_TASK DESCRIPTION_
Render every entry verbatim.

_GIVEN DATA_
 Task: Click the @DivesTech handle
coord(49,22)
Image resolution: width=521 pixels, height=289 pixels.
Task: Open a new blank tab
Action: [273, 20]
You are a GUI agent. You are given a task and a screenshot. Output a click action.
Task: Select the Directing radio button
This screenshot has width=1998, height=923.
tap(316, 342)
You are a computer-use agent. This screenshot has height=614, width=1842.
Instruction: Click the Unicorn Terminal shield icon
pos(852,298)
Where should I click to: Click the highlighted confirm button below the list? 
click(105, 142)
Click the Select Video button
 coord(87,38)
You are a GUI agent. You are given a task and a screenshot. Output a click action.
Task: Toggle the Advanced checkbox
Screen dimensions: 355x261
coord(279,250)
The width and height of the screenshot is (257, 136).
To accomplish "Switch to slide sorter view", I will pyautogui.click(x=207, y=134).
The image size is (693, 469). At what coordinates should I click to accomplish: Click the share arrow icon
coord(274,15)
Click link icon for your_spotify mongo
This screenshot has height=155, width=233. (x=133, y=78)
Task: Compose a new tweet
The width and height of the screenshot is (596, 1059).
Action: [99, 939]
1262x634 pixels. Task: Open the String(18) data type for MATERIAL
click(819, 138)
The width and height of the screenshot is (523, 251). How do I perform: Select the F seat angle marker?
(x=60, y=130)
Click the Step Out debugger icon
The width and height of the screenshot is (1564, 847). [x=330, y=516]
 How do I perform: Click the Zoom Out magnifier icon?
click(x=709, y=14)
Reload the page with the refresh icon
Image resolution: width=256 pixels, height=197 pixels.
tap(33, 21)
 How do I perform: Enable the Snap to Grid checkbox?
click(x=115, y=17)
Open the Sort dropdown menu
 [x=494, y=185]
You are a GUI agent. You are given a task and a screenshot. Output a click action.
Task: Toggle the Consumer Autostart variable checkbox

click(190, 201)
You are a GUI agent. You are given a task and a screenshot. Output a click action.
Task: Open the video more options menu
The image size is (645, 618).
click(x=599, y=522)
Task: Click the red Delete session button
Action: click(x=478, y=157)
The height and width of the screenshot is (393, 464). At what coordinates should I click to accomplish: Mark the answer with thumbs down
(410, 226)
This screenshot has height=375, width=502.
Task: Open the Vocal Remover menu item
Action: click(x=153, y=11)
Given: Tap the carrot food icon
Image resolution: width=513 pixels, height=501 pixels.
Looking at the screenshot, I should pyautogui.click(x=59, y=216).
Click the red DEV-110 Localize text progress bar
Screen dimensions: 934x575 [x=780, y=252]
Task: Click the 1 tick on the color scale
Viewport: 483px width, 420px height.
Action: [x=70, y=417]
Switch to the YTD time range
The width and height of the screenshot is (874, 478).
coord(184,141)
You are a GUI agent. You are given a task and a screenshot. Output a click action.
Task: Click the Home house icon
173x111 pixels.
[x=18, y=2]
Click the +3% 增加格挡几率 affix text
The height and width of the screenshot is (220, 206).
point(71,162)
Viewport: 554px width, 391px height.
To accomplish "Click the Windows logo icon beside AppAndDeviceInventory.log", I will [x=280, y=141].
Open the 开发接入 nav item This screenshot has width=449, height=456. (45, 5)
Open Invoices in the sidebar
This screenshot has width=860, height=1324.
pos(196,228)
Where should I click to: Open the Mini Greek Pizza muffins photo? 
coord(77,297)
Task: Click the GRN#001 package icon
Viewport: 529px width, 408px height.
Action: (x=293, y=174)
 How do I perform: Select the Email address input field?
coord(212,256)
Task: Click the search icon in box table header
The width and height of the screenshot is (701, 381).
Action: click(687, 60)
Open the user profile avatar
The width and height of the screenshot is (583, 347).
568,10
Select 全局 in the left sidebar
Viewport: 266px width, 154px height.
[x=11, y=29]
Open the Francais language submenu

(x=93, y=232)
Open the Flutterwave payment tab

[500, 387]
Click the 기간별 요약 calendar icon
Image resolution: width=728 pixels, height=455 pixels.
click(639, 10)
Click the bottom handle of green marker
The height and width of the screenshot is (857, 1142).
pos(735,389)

_EXERCISE RESULT_
 Task: Click the @DivesTech handle
coord(49,22)
Image resolution: width=521 pixels, height=289 pixels.
Task: Open a new blank tab
Action: [273, 20]
You are a GUI agent. You are given a task and a screenshot. Output a click action.
Task: Select the Directing radio button
This screenshot has width=1998, height=923.
tap(316, 342)
You are a computer-use agent. This screenshot has height=614, width=1842.
Instruction: Click the Unicorn Terminal shield icon
pos(852,298)
Where should I click to: Click the highlighted confirm button below the list? 
click(105, 142)
Click the Select Video button
 coord(87,38)
You are a GUI agent. You are given a task and a screenshot. Output a click action.
Task: Toggle the Advanced checkbox
Screen dimensions: 355x261
coord(279,250)
The width and height of the screenshot is (257, 136).
To accomplish "Switch to slide sorter view", I will pyautogui.click(x=207, y=134).
The image size is (693, 469). At what coordinates should I click to accomplish: Click the share arrow icon
coord(274,15)
Click link icon for your_spotify mongo
This screenshot has height=155, width=233. (x=133, y=78)
Task: Compose a new tweet
The width and height of the screenshot is (596, 1059).
Action: [99, 939]
1262x634 pixels. Task: Open the String(18) data type for MATERIAL
click(819, 138)
The width and height of the screenshot is (523, 251). How do I perform: Select the F seat angle marker?
(x=60, y=130)
Click the Step Out debugger icon
The width and height of the screenshot is (1564, 847). [x=330, y=516]
 How do I perform: Click the Zoom Out magnifier icon?
click(x=709, y=14)
Reload the page with the refresh icon
Image resolution: width=256 pixels, height=197 pixels.
tap(33, 21)
 How do I perform: Enable the Snap to Grid checkbox?
click(x=115, y=17)
Open the Sort dropdown menu
 [x=494, y=185]
You are a GUI agent. You are given a task and a screenshot. Output a click action.
Task: Toggle the Consumer Autostart variable checkbox

click(190, 201)
You are a GUI agent. You are given a task and a screenshot. Output a click action.
Task: Open the video more options menu
The image size is (645, 618).
click(x=599, y=522)
Task: Click the red Delete session button
Action: click(x=478, y=157)
The height and width of the screenshot is (393, 464). At what coordinates should I click to accomplish: Mark the answer with thumbs down
(410, 226)
This screenshot has height=375, width=502.
Task: Open the Vocal Remover menu item
Action: click(x=153, y=11)
Given: Tap the carrot food icon
Image resolution: width=513 pixels, height=501 pixels.
Looking at the screenshot, I should pyautogui.click(x=59, y=216).
Click the red DEV-110 Localize text progress bar
Screen dimensions: 934x575 [x=780, y=252]
Task: Click the 1 tick on the color scale
Viewport: 483px width, 420px height.
Action: [x=70, y=417]
Switch to the YTD time range
The width and height of the screenshot is (874, 478).
coord(184,141)
You are a GUI agent. You are given a task and a screenshot. Output a click action.
Task: Click the Home house icon
173x111 pixels.
[x=18, y=2]
Click the +3% 增加格挡几率 affix text
The height and width of the screenshot is (220, 206).
point(71,162)
Viewport: 554px width, 391px height.
To accomplish "Click the Windows logo icon beside AppAndDeviceInventory.log", I will [x=280, y=141].
Open the 开发接入 nav item This screenshot has width=449, height=456. (45, 5)
Open Invoices in the sidebar
This screenshot has width=860, height=1324.
pos(196,228)
Where should I click to: Open the Mini Greek Pizza muffins photo? 
coord(77,297)
Task: Click the GRN#001 package icon
Viewport: 529px width, 408px height.
Action: (x=293, y=174)
 How do I perform: Select the Email address input field?
coord(212,256)
Task: Click the search icon in box table header
The width and height of the screenshot is (701, 381).
Action: click(687, 60)
Open the user profile avatar
The width and height of the screenshot is (583, 347).
568,10
Select 全局 in the left sidebar
Viewport: 266px width, 154px height.
[x=11, y=29]
Open the Francais language submenu

(x=93, y=232)
Open the Flutterwave payment tab

[500, 387]
Click the 기간별 요약 calendar icon
Image resolution: width=728 pixels, height=455 pixels.
click(639, 10)
Click the bottom handle of green marker
The height and width of the screenshot is (857, 1142).
pos(735,389)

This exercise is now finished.